Anyway. The Note might seek to present itself as ‘friendly’ but it isn’t; its seething core of annoyance and irritation bursts through regardless, barely constrained by politeness.

But who is it addressed to? The dumper? Long gone, skulking off into the night, mission accomplished, mind wiped clean of care and worry. Unless of course, due to some quirk of personality, they are driven to revisit the scene of their dumping, to check on its daily progress. Perhaps they are a passer-by or, heaven forbid, an actual neighbour.

In any case, the rebuke is directed not merely at the guilty one but to all of us who pass this way. This is not a council dump. So true. We do not live in a rubbish heap. We are better than that. Do not even think about depositing anything here – you, yes you, we know what you were planning on doing with that old broken heater. That fan.

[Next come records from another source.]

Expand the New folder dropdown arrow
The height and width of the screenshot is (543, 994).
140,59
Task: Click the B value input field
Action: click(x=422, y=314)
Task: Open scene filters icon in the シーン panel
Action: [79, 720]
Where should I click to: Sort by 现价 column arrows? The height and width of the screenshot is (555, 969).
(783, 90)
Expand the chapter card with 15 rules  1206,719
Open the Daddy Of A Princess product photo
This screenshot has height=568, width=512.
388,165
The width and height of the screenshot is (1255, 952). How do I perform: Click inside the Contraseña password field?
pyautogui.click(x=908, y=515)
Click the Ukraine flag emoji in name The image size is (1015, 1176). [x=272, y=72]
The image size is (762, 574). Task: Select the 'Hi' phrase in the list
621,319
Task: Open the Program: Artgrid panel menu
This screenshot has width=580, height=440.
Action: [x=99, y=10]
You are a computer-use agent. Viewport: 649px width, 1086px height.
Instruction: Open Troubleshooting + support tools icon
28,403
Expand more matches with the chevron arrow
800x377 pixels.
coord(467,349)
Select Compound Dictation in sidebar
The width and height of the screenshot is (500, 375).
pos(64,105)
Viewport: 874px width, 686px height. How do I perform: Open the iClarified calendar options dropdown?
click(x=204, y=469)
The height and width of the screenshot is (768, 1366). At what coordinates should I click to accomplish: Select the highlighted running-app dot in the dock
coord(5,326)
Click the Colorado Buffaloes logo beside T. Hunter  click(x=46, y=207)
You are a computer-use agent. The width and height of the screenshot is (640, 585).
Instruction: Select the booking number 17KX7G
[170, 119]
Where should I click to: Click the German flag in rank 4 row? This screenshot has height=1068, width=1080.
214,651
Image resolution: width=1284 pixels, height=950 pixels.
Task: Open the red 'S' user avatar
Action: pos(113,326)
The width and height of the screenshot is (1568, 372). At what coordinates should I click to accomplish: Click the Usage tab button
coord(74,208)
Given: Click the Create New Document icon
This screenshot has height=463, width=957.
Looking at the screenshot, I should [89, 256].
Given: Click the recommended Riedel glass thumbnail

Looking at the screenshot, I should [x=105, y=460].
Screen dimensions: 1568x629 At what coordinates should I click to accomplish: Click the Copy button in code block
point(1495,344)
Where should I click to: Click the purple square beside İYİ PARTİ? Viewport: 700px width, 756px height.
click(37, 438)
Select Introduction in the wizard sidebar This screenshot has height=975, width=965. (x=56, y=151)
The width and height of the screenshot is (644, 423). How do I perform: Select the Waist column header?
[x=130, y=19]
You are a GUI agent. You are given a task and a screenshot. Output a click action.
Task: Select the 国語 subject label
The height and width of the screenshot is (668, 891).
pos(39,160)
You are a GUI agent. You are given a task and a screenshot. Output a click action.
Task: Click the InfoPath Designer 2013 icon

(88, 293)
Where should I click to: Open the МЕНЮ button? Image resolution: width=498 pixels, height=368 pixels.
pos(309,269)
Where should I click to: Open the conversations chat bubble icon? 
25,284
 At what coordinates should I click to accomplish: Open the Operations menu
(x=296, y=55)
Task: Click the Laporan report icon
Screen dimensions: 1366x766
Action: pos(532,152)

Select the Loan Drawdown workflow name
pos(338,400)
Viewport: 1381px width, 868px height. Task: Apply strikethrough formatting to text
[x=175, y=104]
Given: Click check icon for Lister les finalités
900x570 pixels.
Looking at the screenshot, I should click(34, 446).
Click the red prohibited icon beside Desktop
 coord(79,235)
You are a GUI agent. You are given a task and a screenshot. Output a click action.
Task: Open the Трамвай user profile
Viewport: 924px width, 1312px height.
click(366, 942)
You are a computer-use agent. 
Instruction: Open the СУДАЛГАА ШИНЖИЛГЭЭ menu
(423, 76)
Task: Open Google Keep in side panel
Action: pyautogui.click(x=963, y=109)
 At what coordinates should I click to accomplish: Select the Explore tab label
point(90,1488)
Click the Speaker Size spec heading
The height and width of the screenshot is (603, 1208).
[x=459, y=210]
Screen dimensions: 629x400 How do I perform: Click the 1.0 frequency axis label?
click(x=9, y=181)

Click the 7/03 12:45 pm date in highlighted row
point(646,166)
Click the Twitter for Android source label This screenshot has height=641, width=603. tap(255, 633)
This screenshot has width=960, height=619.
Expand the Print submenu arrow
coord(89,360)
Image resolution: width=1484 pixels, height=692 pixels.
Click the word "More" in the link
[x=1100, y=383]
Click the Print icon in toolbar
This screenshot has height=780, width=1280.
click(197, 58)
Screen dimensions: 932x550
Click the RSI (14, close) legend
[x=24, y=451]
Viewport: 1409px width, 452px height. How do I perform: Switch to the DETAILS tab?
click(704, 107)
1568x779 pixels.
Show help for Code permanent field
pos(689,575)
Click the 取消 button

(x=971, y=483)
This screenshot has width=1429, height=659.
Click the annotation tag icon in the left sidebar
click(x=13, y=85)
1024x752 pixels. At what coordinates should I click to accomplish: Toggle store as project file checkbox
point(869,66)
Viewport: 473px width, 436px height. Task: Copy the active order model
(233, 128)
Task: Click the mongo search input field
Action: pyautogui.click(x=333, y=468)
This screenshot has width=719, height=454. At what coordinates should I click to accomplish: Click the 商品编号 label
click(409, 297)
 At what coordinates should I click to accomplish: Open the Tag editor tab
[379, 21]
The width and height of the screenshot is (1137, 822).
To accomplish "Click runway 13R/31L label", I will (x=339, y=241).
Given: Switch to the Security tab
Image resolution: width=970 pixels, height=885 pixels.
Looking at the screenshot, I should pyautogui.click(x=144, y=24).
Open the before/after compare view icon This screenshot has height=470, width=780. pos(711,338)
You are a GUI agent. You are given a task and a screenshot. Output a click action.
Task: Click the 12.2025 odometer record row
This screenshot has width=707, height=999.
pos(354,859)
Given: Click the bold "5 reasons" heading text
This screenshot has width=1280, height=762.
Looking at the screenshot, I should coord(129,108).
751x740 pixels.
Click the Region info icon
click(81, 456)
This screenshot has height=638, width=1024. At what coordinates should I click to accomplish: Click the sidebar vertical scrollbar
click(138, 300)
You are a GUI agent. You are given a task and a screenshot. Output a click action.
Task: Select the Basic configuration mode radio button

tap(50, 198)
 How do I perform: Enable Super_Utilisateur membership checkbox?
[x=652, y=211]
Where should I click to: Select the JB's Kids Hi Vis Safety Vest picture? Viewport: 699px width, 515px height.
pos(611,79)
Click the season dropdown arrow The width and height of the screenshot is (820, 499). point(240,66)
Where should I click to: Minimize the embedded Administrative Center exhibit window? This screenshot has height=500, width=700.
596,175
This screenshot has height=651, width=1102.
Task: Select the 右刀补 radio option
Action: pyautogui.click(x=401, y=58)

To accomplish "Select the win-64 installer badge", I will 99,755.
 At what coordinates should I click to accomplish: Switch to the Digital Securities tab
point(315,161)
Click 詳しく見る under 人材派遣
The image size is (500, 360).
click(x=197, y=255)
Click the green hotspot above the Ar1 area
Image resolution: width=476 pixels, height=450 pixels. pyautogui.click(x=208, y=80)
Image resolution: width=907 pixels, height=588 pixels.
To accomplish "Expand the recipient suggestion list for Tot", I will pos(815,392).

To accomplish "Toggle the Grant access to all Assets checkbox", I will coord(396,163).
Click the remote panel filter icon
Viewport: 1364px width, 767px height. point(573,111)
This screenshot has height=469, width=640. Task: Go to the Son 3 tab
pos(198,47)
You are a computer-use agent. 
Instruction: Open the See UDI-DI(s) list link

The Note is a speed bump, an unwelcome interruption at a funeral service. It disrupts the unspoken urban agreement which says that unwanted things can simply be left outdoors and eventually, miraculously, they will disappear. We don’t need to know the details. The Note forces us to admit the truth of this communal conspiracy.

That’s why nobody likes it. So much better if this stuff just, you know, went away.

The Note states the obvious but misses the point. It’s not that this dump is in the wrong place but rather that we live in a society which produces vast quantities – unending amounts – of stuff that breaks too easily and has nowhere else to go. Lane or dump it makes no difference – the dead thing exists and must be dealt with.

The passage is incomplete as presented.